Posted May 4, 09 01:26 PM
50 Berkley Square
Some stories stay with you...even the ones from dime store paperbacks.
Back in grade school - Christ the King, Mandan, North Dakota - every other Friday meant teachers shipping us home with Scholastic Book Club order forms in hand. Then there were the telephone solicitors pushing the kids' reads. Mom would politely dismiss those guys after they interrupted the evening meatloaf and mashed potatoes. Not Dad, though; he'd buy anything you tried to hock him and vice versa. Don't get me started on how he let the backyard swingset go for $25.
Interesting, the childhood throwbacks we keep around. Well, at least until junior high. I remember a particular plastic-wrapped third grade-level pick-up: The Pumpkin Smasher. It was a nice little just-scary-enough-for-boys tale about a small town tiptoeing into the mystery of why its decorations get destroyed each Halloween. Loved that one.
Both of my brothers were - and still are - collectors of all things throwback. Charlie's forte: Wargames and models. Andy's: Board games and books (Note to Andy: if you're reading this, dude, don't you think it's about high time you rented a truck and hauled your stuff out of Mom's basement? Honestly...).
Andy boasted the entire line of Choose Your Own Adventure books, all one hundred-something of ‘em. He also knew where to look - and that's where most people wouldn't. Like the now defunct Owl Bookstore, its precarious steps and twisted railing descending just off Main Street. Andy often returned with spooky-spooky, PG-fared anthologies. And in one was a little story called “50 Berkley Square” (British addresses are always so cool, aren't they?). If it was doctored fiction, I'm surprised...because its imprint stamped itself like a legend.

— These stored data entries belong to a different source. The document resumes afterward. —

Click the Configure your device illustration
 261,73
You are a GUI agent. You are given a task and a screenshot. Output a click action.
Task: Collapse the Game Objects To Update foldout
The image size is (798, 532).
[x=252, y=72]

The story goes like this: London, World War II. Late one night, two sailors on leave go looking for lodging. They meet a man who offers to rent an entire three-story boarding house, the address being - oh, yes - 50 Berkley Square. As he hands them the keys, the man gives the sailors one stern word of caution: Spread out, enjoy the whole place, but whatever you do, don't use the top floor room.

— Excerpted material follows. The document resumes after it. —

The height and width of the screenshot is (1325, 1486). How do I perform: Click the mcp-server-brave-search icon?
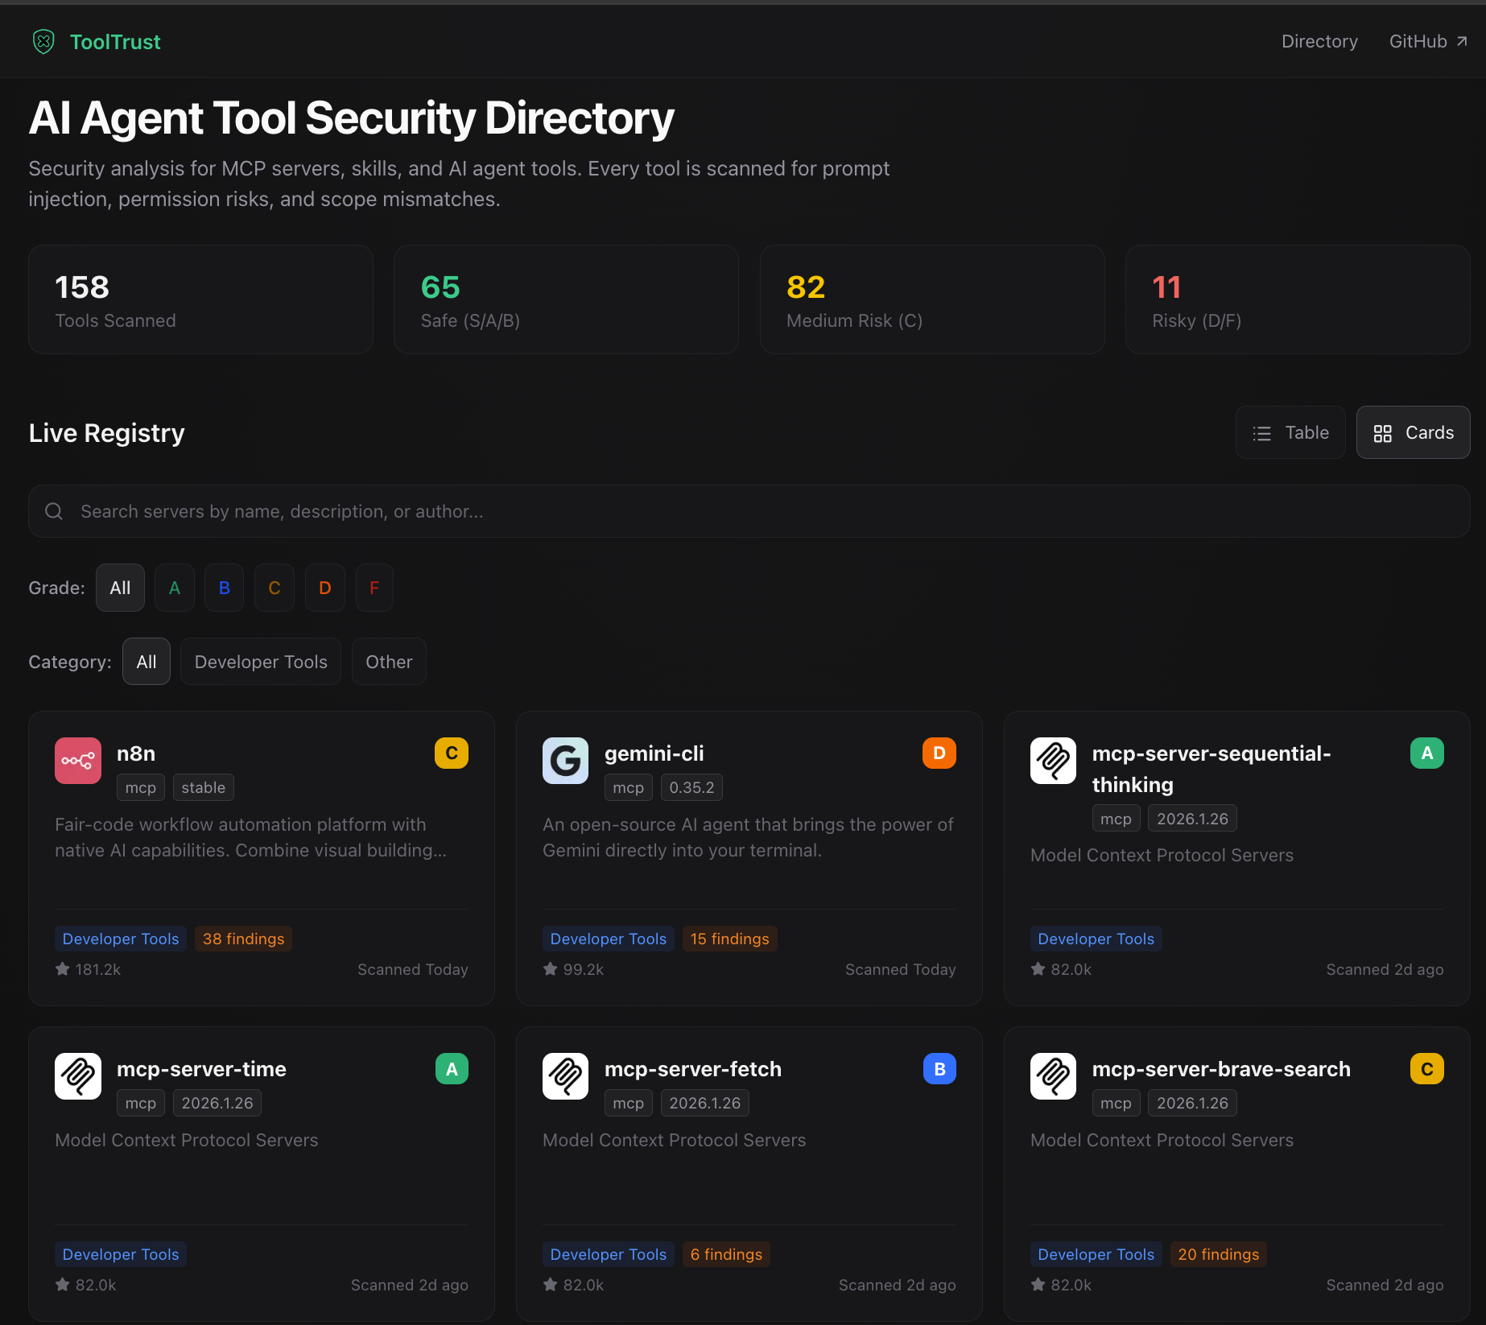[x=1053, y=1075]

Naturally, the sailors aren't sound sleepers. You see, the bedrooms on the first two floors don't quite shut out the streetlights. So our boarders decide, unwisely, that the third floor beds (you know, the ones without the street lamps next to them) sleep the coziest.
Exhausted, they turn in. But soon, in pitch darkness, something rouses them. A sound. The kind of sound coming from the floor in the middle of the room. Not so much the boards creaking, but a trapdoor scraping open. The sailors' eyes come awake, unblinking, their hands clenched to the covers. And that something, that lumpy something...is crawling - no, slithering - towards them.
The sailors spring to their feet. One arms himself with a curtain rod. The other runs down the landing and out into the street, grabbing a constable. When Mr. Flight returns with Help, the To-the-Rescue Crew discover the remaining sailor...dead on the floor, eyes opened in fatal fright.
The rest of the story becomes hazy. After the incident, the boarding house was rented to tenants who knew how to follow a stern word of caution. No one stayed in the top floor room, and no one reported any paranormal bumps in the night. After time, the building was torn down and another put in its place.
Was it legend? Fiction? Something in between? Or, was it a craftily-scribed chapter of a book bought second-hand, now encrypted in that special, shadowy corner of my imagination? Yeah, my imagination has gads of shadowy corners, mind you, but this certain niche is extra snazzy.
Years back, Andy and I backpacked across Europe, beginning in London. I couldn't find 50 Berkley Square - even given the head start on the address - and my brother didn't even know we were looking for it. Some legends are far more powerful without knowing too much about them.
Then again, we did do the Jack the Ripper Walking Tour. I want my pound sterling back.